Der Bescheid wird aufgehoben.
Der Bund (Bundesminister für Inneres) ist schuldig, der Beschwerdeführerin zuhanden ihres Rechtsvertreters die mit 29.500 S bestimmten Prozeßkosten binnen 14 Tagen bei Exekution zu ersetzen.
Begründung
Entscheidungsgründe:
I. 1. Mit dem im Instanzenzug ergangenen Bescheid des Bundesministers für Inneres vom 15. April 1998 wurde (nach Aufhebung des im ersten Rechtsgang erlassenen Berufungsbescheides) der am 12. Juni 1995 eingebrachte (damals auf das AufenthaltsG gestützte) Antrag der durch ihren (über einen gültigen Aufenthaltstitel verfügenden) Vater vertretenen mj. Beschwerdeführerin (eine am 13. Februar 1995 in Wien geborene jugoslawische Staatsangehörige) auf Erteilung einer Niederlassungsbewilligung abgewiesen.

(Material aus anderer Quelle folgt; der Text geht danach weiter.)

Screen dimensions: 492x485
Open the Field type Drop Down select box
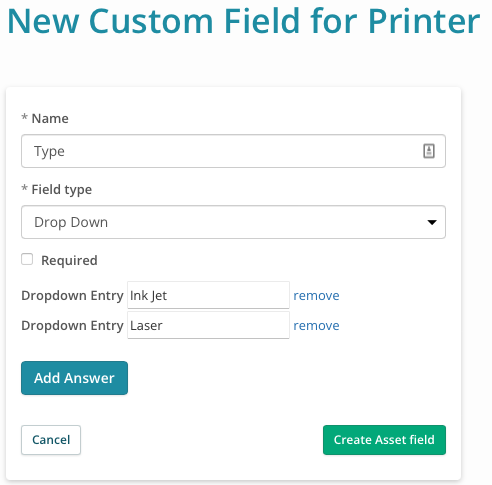(x=233, y=222)
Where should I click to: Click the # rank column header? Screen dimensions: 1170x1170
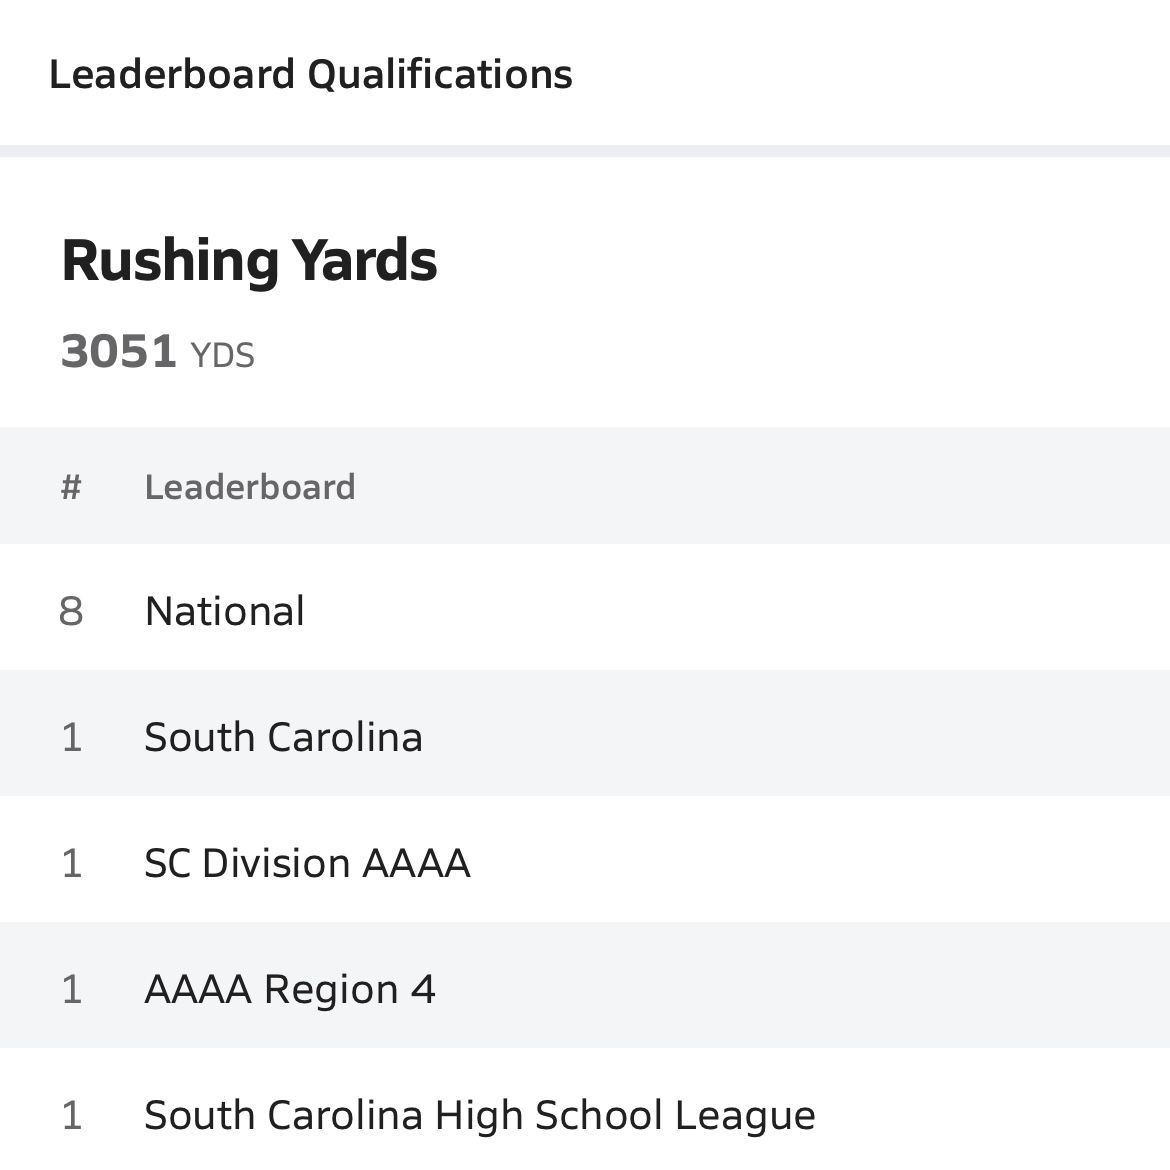coord(71,487)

Dies wurde - sinngemäß zusammengefaßt - damit begründet, daß eine Inlandsantragstellung gem. §14 Abs2 FremdenG 1997 nicht zulässig sei, da die Mutter der Beschwerdeführerin niemals über einen Aufenthaltstitel verfügte; die Beschwerdeführerin könne somit keinen Rechtsanspruch im Sinne des §28 Abs2 FremdenG 1997 ableiten.
2. Dieser Berufungsbescheid ist Gegenstand der vorliegenden Verfassungsgerichtshofbeschwerde, in welcher die Verletzung in den verfassungsgesetzlich gewährleisteten Rechten auf Achtung des Privat- und Familienlebens (Art8 EMRK) und auf Gleichbehandlung von Fremden untereinander (BVG BGBl. 390/1973) geltend gemacht sowie die Prüfung der Verfassungsmäßigkeit des §28 Abs2 FremdenG 1997 angeregt wird.
3. Der Bundesminister für Inneres hat als belangte Behörde die Verwaltungsakten vorgelegt, von der Erstattung einer Gegenschrift jedoch Abstand genommen.
II. Der Verfassungsgerichtshof hat über die - zulässige - Beschwerde erwogen:
1. Aus Anlaß der Beschwerde B1017/98 leitete der Verfassungsgerichtshof nach Art140 Abs1 B-VG von Amts wegen ein Verfahren zur Prüfung der Verfassungsmäßigkeit der in §28 Abs2 FremdenG 1997, BGBl. I 75, enthaltenen Wortfolge ", sofern die Mutter über einen Aufenthaltstitel verfügt oder Sichtvermerks- und Niederlassungsfreiheit genießt; dies gilt jedoch nur, solange das Aufenthaltsrecht der Mutter weiterhin besteht" ein und hob sie mit Erkenntnis vom 8. März 2000, G1/00, als verfassungswidrig auf.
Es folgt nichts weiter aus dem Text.